母貝の子宮で育てられ、取り出されるあこや真珠はまさに命を生む行為そのもの。 命は人間と同じように二つと同じものは存在せず、あこや真珠は母貝などの命が犠牲になり、誕生する美しさ。

 

 

またこの命は、海と人間の丁寧な仕事の結晶でもあり、海や人の仕事の丁寧さが生み出す、唯一無二の美しさ。

 

 

この美をそのまま届けたい・・・。
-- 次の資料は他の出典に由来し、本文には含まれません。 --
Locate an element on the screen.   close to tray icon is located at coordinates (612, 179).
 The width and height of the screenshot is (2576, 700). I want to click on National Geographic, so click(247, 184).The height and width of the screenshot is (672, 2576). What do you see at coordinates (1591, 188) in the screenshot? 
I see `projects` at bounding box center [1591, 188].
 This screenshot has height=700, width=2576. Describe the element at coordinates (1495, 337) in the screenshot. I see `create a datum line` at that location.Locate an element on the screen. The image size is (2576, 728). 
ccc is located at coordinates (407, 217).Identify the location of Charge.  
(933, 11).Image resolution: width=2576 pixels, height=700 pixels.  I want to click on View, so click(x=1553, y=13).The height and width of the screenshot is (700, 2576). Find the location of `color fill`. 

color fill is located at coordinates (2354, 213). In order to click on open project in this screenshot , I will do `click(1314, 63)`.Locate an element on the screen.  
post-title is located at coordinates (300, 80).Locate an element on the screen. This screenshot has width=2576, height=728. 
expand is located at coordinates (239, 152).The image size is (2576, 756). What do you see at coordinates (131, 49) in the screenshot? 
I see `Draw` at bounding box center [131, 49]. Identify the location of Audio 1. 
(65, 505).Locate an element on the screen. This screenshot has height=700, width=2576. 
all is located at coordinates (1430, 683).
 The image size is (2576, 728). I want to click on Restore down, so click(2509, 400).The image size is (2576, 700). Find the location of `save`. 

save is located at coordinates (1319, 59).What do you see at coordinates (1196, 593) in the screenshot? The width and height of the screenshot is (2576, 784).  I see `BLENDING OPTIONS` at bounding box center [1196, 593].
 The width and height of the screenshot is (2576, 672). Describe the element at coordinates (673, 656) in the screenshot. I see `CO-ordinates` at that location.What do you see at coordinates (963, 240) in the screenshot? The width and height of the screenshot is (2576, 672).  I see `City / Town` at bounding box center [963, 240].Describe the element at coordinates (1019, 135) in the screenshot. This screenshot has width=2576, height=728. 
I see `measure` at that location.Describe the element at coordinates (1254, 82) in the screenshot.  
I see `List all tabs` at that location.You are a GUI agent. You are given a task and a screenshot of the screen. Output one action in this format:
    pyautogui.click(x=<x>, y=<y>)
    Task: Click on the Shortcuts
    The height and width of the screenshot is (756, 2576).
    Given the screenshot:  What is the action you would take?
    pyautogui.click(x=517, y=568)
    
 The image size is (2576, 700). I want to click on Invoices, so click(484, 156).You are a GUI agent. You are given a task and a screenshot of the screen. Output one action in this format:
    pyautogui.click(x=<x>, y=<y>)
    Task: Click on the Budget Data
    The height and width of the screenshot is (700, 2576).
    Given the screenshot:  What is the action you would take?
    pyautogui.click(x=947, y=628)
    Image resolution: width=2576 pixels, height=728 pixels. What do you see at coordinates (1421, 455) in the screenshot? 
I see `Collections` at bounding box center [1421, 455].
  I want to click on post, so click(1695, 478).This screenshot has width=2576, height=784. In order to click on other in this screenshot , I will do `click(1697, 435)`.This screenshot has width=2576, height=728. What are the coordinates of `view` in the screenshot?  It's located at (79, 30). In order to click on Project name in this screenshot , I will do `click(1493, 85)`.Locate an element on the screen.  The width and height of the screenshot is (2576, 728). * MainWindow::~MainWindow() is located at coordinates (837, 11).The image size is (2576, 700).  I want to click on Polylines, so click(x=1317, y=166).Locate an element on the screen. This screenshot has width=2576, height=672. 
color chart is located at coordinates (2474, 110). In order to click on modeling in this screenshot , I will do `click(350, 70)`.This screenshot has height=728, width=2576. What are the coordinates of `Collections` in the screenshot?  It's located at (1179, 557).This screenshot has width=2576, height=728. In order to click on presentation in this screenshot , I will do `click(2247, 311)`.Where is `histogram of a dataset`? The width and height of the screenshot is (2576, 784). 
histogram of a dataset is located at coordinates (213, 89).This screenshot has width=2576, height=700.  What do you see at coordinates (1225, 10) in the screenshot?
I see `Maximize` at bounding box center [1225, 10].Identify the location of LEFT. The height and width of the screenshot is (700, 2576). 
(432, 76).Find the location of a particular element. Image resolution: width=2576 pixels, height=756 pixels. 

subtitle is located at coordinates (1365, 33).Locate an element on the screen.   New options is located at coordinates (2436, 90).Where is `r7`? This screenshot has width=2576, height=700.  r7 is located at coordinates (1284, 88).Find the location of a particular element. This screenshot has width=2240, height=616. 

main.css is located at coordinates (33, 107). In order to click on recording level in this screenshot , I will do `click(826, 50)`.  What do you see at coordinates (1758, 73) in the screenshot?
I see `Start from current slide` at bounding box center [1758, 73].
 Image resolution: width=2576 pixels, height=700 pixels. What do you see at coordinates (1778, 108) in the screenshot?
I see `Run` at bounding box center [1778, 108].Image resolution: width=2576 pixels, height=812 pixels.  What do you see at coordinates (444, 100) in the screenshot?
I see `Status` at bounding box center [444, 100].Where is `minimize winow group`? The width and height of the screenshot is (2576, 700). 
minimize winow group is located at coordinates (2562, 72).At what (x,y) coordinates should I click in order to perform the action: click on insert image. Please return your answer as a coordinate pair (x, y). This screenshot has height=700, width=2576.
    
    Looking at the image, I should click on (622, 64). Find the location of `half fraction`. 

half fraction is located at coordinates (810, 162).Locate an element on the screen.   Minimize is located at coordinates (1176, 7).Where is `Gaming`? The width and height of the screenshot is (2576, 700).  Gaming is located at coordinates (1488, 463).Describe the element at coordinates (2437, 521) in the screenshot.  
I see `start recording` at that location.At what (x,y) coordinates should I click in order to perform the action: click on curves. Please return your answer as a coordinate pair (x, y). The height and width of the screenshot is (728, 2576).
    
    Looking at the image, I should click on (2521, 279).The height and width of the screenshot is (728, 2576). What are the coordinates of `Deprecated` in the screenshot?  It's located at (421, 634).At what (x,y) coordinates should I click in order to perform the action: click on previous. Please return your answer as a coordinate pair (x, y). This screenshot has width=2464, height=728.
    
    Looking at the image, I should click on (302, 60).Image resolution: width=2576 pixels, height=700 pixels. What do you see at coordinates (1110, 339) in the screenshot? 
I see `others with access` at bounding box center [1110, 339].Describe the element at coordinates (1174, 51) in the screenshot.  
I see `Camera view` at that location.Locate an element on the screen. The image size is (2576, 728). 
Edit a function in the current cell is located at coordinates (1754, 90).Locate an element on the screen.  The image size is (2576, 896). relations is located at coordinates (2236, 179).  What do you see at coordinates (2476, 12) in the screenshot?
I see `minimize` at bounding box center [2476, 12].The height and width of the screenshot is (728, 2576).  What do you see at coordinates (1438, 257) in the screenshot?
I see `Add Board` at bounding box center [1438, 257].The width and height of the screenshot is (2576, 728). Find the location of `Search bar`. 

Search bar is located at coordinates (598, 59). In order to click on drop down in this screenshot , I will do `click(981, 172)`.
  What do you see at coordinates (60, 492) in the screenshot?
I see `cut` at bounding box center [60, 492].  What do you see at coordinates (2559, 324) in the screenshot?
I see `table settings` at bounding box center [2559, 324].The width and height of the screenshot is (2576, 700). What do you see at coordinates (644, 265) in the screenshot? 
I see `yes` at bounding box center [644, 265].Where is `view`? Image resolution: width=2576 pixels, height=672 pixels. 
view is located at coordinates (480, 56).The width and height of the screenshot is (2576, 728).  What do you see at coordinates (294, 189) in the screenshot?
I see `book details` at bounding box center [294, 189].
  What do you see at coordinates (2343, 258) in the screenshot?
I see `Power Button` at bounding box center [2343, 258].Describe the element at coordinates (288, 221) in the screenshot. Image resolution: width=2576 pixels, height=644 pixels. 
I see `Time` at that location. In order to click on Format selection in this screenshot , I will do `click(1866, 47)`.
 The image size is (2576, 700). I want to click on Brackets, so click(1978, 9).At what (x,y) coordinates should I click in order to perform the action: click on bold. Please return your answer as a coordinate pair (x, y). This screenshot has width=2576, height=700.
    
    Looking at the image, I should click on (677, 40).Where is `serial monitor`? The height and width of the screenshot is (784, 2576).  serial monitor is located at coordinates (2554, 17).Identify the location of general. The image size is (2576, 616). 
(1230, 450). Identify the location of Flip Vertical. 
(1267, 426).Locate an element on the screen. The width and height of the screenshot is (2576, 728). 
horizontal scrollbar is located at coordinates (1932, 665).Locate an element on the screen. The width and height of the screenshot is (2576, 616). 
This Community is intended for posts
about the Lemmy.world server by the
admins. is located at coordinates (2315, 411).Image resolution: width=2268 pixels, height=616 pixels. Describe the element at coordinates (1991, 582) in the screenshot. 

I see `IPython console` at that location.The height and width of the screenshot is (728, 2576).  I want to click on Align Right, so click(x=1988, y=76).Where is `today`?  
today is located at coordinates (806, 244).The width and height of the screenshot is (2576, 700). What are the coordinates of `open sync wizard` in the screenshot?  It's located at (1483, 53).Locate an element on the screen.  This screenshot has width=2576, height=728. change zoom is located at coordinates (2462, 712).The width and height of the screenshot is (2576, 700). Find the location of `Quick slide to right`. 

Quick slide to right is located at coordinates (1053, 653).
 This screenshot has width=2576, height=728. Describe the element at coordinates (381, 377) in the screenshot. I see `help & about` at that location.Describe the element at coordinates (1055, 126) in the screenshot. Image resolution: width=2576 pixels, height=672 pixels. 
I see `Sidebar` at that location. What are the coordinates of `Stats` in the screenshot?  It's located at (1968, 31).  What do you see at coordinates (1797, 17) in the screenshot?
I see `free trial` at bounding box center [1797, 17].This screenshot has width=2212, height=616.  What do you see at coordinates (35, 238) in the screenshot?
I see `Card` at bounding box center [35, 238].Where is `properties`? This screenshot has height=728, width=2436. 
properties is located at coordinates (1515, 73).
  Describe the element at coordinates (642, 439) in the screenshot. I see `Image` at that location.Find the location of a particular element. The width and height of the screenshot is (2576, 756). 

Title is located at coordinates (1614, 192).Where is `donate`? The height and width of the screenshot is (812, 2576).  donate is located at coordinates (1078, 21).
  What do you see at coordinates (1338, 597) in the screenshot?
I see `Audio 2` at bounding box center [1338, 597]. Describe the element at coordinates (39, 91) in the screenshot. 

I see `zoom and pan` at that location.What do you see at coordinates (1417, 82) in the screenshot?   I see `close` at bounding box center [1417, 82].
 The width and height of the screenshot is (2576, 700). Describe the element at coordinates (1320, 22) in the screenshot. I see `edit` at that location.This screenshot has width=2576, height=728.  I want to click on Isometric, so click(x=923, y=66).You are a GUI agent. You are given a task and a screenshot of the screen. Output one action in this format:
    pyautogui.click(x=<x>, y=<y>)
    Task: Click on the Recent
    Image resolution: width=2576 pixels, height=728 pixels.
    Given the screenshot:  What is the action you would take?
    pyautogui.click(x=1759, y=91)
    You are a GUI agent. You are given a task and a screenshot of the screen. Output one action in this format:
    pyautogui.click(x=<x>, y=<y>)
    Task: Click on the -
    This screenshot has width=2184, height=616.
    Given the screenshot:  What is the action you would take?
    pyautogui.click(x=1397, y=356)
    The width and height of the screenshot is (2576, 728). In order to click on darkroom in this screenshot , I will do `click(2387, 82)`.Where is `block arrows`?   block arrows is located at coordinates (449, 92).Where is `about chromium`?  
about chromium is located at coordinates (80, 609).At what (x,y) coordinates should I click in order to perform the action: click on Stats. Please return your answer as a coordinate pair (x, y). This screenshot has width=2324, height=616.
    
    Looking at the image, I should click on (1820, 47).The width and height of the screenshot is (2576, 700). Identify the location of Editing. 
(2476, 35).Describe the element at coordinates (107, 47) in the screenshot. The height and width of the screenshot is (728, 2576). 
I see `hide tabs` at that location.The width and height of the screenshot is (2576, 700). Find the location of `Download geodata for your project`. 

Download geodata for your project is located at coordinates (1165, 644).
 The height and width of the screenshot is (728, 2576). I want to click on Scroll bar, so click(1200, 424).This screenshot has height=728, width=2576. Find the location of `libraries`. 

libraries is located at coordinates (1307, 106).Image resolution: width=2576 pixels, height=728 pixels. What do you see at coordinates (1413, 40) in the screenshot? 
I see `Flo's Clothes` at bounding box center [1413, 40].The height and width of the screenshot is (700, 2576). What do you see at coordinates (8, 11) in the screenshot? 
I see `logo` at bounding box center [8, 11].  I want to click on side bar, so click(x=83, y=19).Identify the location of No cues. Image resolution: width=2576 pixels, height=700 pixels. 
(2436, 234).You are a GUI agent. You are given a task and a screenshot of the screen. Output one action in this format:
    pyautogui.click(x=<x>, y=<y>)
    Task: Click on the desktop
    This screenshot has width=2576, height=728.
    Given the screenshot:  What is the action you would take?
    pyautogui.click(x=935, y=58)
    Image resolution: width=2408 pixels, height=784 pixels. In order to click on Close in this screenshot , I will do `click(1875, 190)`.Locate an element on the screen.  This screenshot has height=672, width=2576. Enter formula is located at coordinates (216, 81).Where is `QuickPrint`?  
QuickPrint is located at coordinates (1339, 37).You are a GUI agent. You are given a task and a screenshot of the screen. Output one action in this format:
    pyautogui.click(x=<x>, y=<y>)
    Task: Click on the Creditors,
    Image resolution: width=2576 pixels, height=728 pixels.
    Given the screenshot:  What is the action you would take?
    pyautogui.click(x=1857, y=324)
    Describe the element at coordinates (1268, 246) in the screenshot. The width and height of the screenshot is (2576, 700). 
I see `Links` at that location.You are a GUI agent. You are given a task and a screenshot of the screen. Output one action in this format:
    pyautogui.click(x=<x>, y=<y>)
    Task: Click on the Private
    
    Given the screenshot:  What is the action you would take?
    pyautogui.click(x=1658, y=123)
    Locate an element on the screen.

そうすることにより、海の存在の重要さ、美しさにも気づいて欲しい。

 

 

 

 

そんな、真っ直ぐな思いが大地さんの原動力となり、あこや真珠にアート、デザインの力を加え、新たな価値を提案してい「acoya」の立ち上げを決心します。

 

ロゴは、KではなくCにすることにより、完璧な真円でないことを表現し、さらに、小さな丸の点で構成するCのグラフィックは、一つ一つの個性を尊重する、ということを意味しています。

 

クリエーターと共に目指す先

acoyaでは、国内外のクリエーターに長崎のあこや真珠を使用したジュエリー製作を依頼。

 

 

彼らにも大村湾での真珠の生産背景を伝え、自然のままのあこや真珠の美しさを理解してもらった上で、より魅力を引き出し、唯一無二のアートジュエリーとして世界へその魅力を伝えています。

 

 

 

クリエーターにデザインしてもらうことで、アート作品として真珠の価値も上がります。そのことにより養殖場のような第一産業の価値も同時に上がり、様々な人が再度注目してくれ、興味を持って頂けたら嬉しいですし、価値があることだと思います

 

依頼をするクリエーターは、技術は勿論のこと、最も大切にしているは「人柄、思想」と実に明快。

 

 

 

作品はつくり手の想いなどが全て投影されるので、出会ったクリエーターの中でも思想の素晴らしさや、人柄の良さを尊重しお仕事を依頼します。中でもジュエリーは人の身体に重なるものであり、心を重ねることに通じるものがあると思います。

 

技術だけが優れていたとしても、そこに心の美しさや、込められた思いがなければ、それはただの装飾にすぎません。ジュエリーは自分が何者かを示すものであったり、あこや真珠などの生命を扱うものは、自然への畏怖の念など込めたものであって欲しいです。

 

 

真珠養殖から120年。次の100年に向けた物語

現在大地さんは、長崎のあこや真珠を世界へ伝えるべく、 歴史的にも親交が深く、大地さん自身も15年以上一緒に活動しているオランダ在住のクリエーターと共に海外での活動を積極的に進めています。

 

 

今年はオランダで行われる展覧会にも出店が決まっており、『自然のままのあこや真珠の美しさを世界へ』いう想いをまさに一歩、一歩体現しています。

 

真珠はいつの時代も、国外に輸出される存在でした。卑弥呼の時代、そして戦後、養殖真珠は外貨を得るために大活躍しました。松田さんもヨーロッパでの展開を期待してくださっています。

 


 

一方で、国内では真珠に関するワークショップなどを開催し、歴史や生産者の物語を伝え、真珠の文化を繋ぐ活動も精力的に行っています。

 

子供たちは本当に素直なので、美しい真珠に凄く興味をもってくれます。最近では海に入って遊ぶ子供が本当に減ってしまったので、acoyaを通して海を少しでも身近に感じてもらいたいです。

 

 

 

日本で真珠の養殖が生まれてから約120年。

 

美しい真珠の命は、日本の豊かな四季、海から生まれています。環境破壊、大量生産、大量消費の時代を経て、私たちはもう一度本当の価値を改めて考えなくてはならない時が来たのだと思います。

 

120年前、日本の養殖真珠は世界にある意味新しい価値をもたらしました。では次の100年は、新たなる価値をこの日本から世界へ伝えていきたいです。 

 

acoyaの挑戦はまだ始まったばかりです。